6. Cerise pandas tweet. They don't tweet in 140 characters like you or I exercise, but they tweet all the same. Actually, to be accurate, the sound they make is known as "twittering." Take a listen (source):
According to researchers at the National Zoo, twittering seems to mainly used to signal reproductive intent. Which, at present that I call up almost it, is not all that different from some twitterers of our own species either.
vii. It Could Have Been Called The Wah. Red pandas take different names depending on where you lot are. In Nepal, they're called bhalu biralo. Sherpas call the critter ye niglva ponva or wah donka. Just the Western globe did not always call information technology a ruddy panda. In 1821, the English naturalist Major General Thomas Hardwicke made a presentation on the creature at the Linnean Social club in London. That is typically regarded as the moment the cherry-red panda became known in Western science. In his presentation, titled "Description of a new Genus of the Grade Mammalia, from the Himalaya Chain of Hills Between Nepaul and the Snowy Mountains," he argued that the animal be called a "wha," explaining, "Information technology is frequently discovered past its loud cry or telephone call, resembling the word 'Wha', oftentimes repeating the same: hence is derived one of the local names by which information technology is known. It is as well called Chitwa." Unfortunately, Hardwicke's paper wasn't published until 1827, by which time the French zoologist Frédéric Cuvier had already published a clarification of the species along with a drawing. Naming rights, therefore, went to Cuvier.

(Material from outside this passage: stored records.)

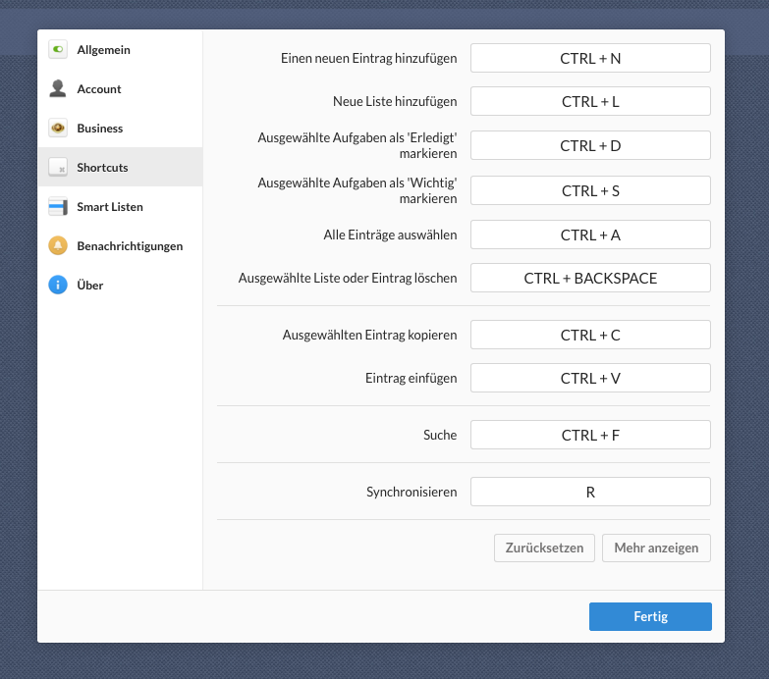Click the Allgemein toggle icon in sidebar
The image size is (769, 679).
58,49
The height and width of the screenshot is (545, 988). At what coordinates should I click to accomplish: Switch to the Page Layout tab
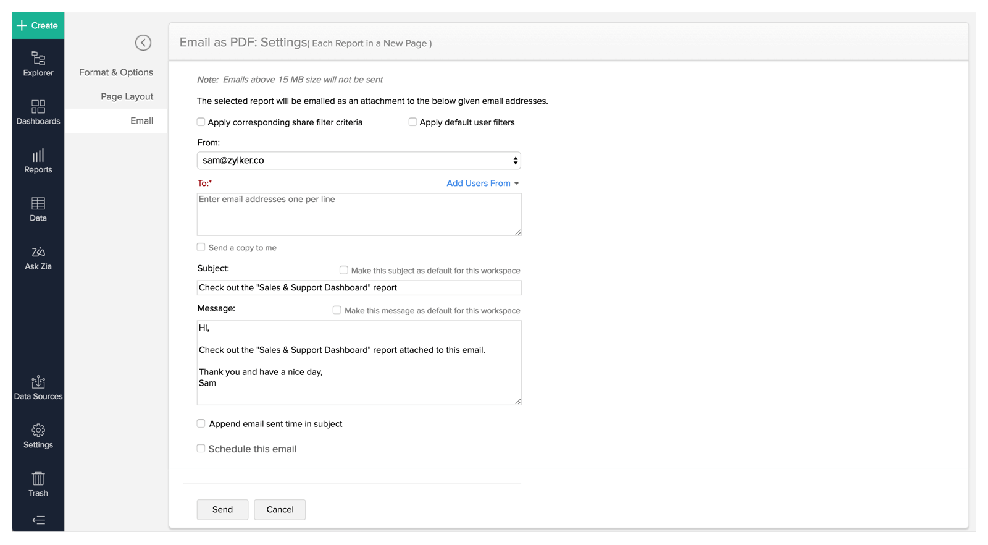(127, 96)

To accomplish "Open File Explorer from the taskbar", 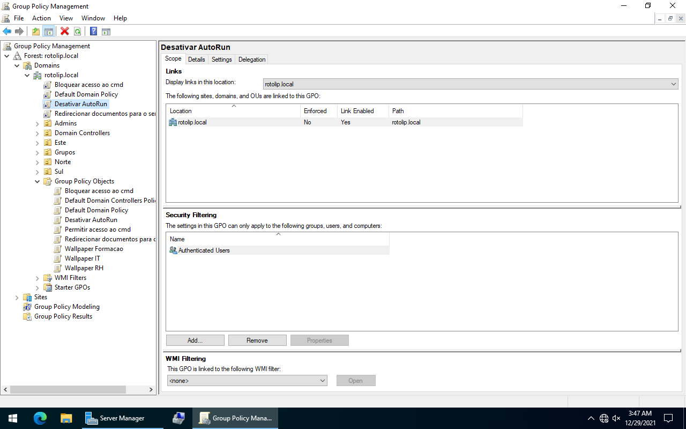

Flynn J.J., Nedbal M.A., Dragoo J.W. & Honeycutt R.L. Whence the red panda?, Molecular phylogenetics and evolution, PMID:
Pradhan S., Saha K.1000. & Khan J.A. (2001). Ecology of the reddish panda Ailurus fulgens in the Singhalila National Park, Darjeeling, India, Biological Conservation, 98 (1) 11-18. DOI: 10.1016/S0006-3207(00)00079-iii
Li Ten., Glaser D., Li W., Johnson W.East., O'Brien S.J., Beauchamp One thousand.K. & Brand J.One thousand. (2009). Analyses of Sweet Receptor Gene (Tas1r2) and Preference for Sweet Stimuli in Species of Carnivora, Journal of Heredity, 100 (Supplement one) S90-S100. DOI: 10.1093/jhered/esp015
Roberts M.Due south. & Gittleman J.L. (1984). Ailurus fulgens, Mammalian Species, (222) i. DOI: ten.2307/3503840
Roberts M.Southward. & Kessler D.Due south. (1979). Reproduction in Scarlet pandas, Ailurus fulgens (Carnivora: Ailuropodidae), Journal of Zoology, 188 (2) 235-249. DOI: 10.1111/j.1469-7998.1979.tb03402.ten
YONZON P.B. & HUNTER M.L. (1991). Cheese, Tourists, and Red Pandas in the Nepal Himalayas, Conservation Biology, 5 (two) 196-202. DOI: x.1111/j.1523-1739.1991.tb00124.x
Header photo: Wikimedia Commons/Greg Hume. Other photos: Wikimedia Commons/Jar0d; Wikimedia Eatables/marshmallowbunnywabbit; Wikimedia Commons/Carlos Delgado; Wikimedia Commons/Rainer Halama.
The views expressed are those of the author(s) and are not necessarily those of Scientific American.